- Born: 21 April 1980 (age 46) Mumbai, Maharashtra, India
- Education: St. Xavier's College, Mumbai SVKM's NMIMS Harvard Business School
- Occupation: Business executive
- Years active: 2016–present
- Employer: NxtQuantum Shift Technologies
- Known for: EX Co-founding CEO of Realme India; EX CEO of HTech; Founder and CEO of NxtQuantum Shift Technologies

= Madhav Sheth =

Indian business executive and entrepreneur

Madhav Sheth (born 21 April 1980) is an Indian business executive and entrepreneur. He is the founder and CEO of NxtQuantum Shift Technologies, the parent entity of the Ai+ smartphone brand. He previously served as the co-founder and vice president of Realme India, and as the chief executive officer of HTech India (Honor).

== Education ==
Sheth was born and raised in Mumbai, Maharashtra. He completed his undergraduate studies at St. Xavier's College, Mumbai, and subsequently obtained a postgraduate business qualification from Narsee Monjee Institute of Management Studies (NMIMS), Mumbai. He later completed executive education programmes at Harvard Business School.

== Career ==
=== Oppo and Realme (2016–2023) ===
Sheth entered the corporate smartphone industry in 2016, joining Oppo as its Sales Director for India to oversee online and offline retail expansion. In May 2018, he co-founded Realme alongside Sky Li (Li Bingzhong) as an independent spin-off brand under BBK Electronics. He initially served as the CEO of Realme India and Europe, and was appointed corporate vice president in 2019.

In October 2021, Sheth was named President of Realme's newly formed International Business Group, expanding his operational remit to cover markets across Europe, Latin America, and India. During his tenure, the brand reached the position of fourth-largest smartphone vendor by volume in India.

In July 2020, following localised regulatory scrutiny regarding pre-installed applications on handsets of Chinese origin, Sheth publicly asserted that the company did not share user data with third parties and deployed software patches allowing users to remove flagged software. He formally resigned from all corporate roles at Realme on 14 June 2023, shifting briefly into a strategic advisory role before exiting completely.

=== HTech (2023–2024) ===
In August 2023, Sheth assumed the role of CEO at HTech (Honortech Universal Private Limited), an independent Indian licensing entity established to manage operations and retail distribution for Honor smartphones in India. Under his leadership, the firm relaunched operations via the Honor 90 5G device, announced a ₹400 crore local ecosystem investment, and initiated domestic sourcing discussions with local contract assembly firms before his departure in late 2024.

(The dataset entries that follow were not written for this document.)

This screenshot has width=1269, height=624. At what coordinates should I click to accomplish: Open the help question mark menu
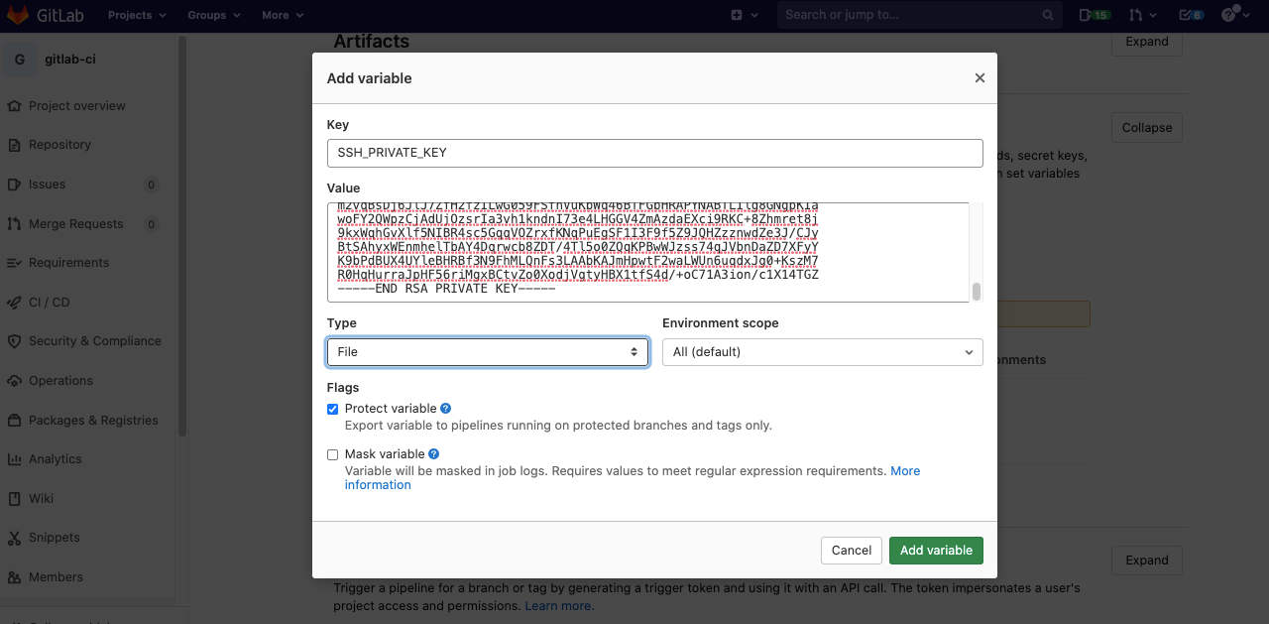point(1226,14)
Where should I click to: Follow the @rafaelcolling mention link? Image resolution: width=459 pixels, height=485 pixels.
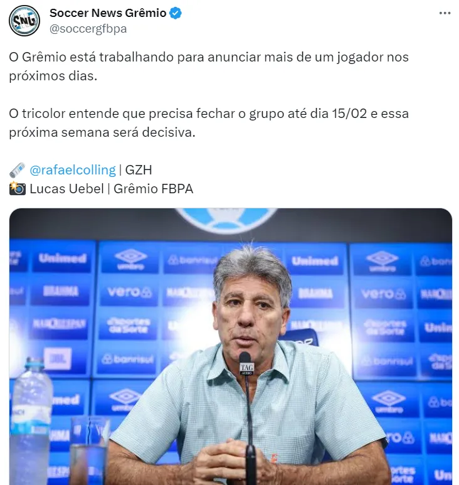(x=73, y=170)
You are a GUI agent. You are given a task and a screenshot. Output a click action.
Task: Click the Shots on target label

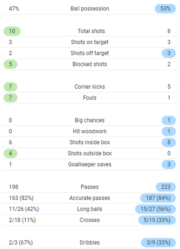pyautogui.click(x=90, y=42)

=== NxtQuantum Shift Technologies (2025–present) ===
In early 2025, Sheth established NxtQuantum Shift Technologies India Private Limited as founder and CEO. The enterprise introduced the "Ai+" smartphone brand on 8 July 2025, deploying two initial consumer models: the Ai+ Nova 5G and the Ai+ Pulse 4G. The devices operate on NxtQuantum OS, an Android-based user interface configured to host user cloud backend data exclusively on localised, MeitY-approved Indian data centres. Physical assembly was structured through contract manufacturing partnerships in Noida.

== Legal issues and litigation ==
In April 2026, Sheth and NxtQuantum Shift Technologies filed a commercial litigation suit (case file: CS(COMM) 429/2026) in the Delhi High Court seeking injunctive relief against multiple independent Indian technology reviewers on YouTube. The dispute emerged after independent video evaluations alleged data security vulnerabilities, unexpected background tracking software, and reliance on unmodified foreign original design manufacturer (ODM) physical blueprints, challenging marketing representations regarding the brand's sovereign Indian pedigree.

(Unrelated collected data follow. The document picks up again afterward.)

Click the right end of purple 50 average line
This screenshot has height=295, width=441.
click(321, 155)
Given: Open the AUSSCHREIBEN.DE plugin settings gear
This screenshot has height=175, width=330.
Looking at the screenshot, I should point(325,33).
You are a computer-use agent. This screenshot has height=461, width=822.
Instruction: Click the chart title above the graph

On 28 April 2026, the Delhi High Court issued an ad interim injunction directing the temporary restriction of the specific disputed review videos, finding that the initial digital uploads lacked verified technical or expert evaluation and carried commercial risk to the firm's consumer rollout. Sheth and the company maintained that all cloud infrastructure remains strictly localised within India with zero external data routing.